_Aim of the exercise_. Starting with the line that contains "Check the Add important links step" and stopping after the line that contains "Expand the Login", copy the entries below exactly. Include nothing else.

(Data extract Opens)

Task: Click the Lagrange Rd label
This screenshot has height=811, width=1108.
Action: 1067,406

(Data extract Closes)
(Data extract Opens)

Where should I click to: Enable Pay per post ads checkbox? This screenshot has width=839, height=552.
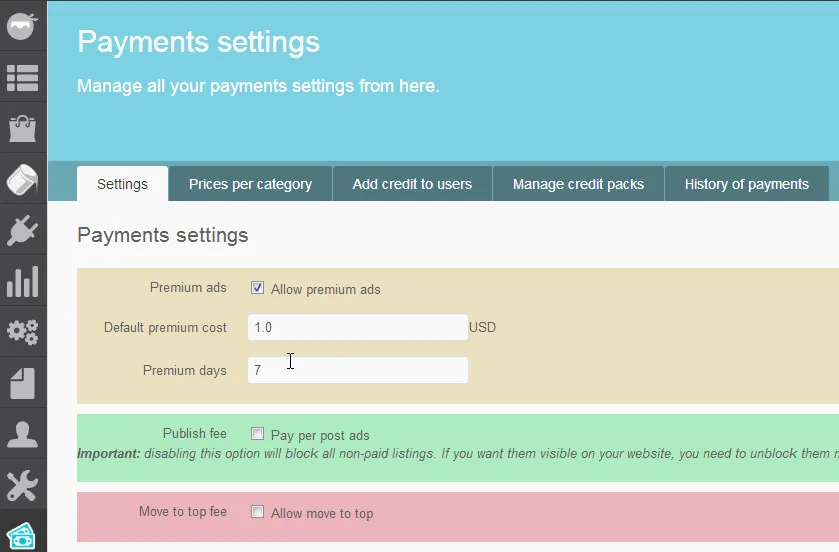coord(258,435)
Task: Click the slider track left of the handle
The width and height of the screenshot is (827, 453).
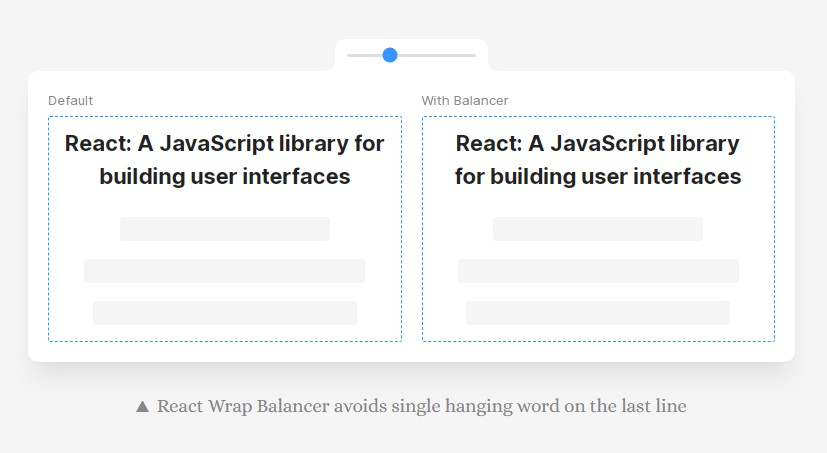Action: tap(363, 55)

(Data extract Closes)
(Data extract Opens)

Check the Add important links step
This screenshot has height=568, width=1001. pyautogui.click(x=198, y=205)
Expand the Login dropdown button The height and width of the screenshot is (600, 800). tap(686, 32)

(Data extract Closes)

_Response_.
Check the Add important links step
This screenshot has height=568, width=1001. pyautogui.click(x=198, y=205)
Expand the Login dropdown button The height and width of the screenshot is (600, 800). tap(686, 32)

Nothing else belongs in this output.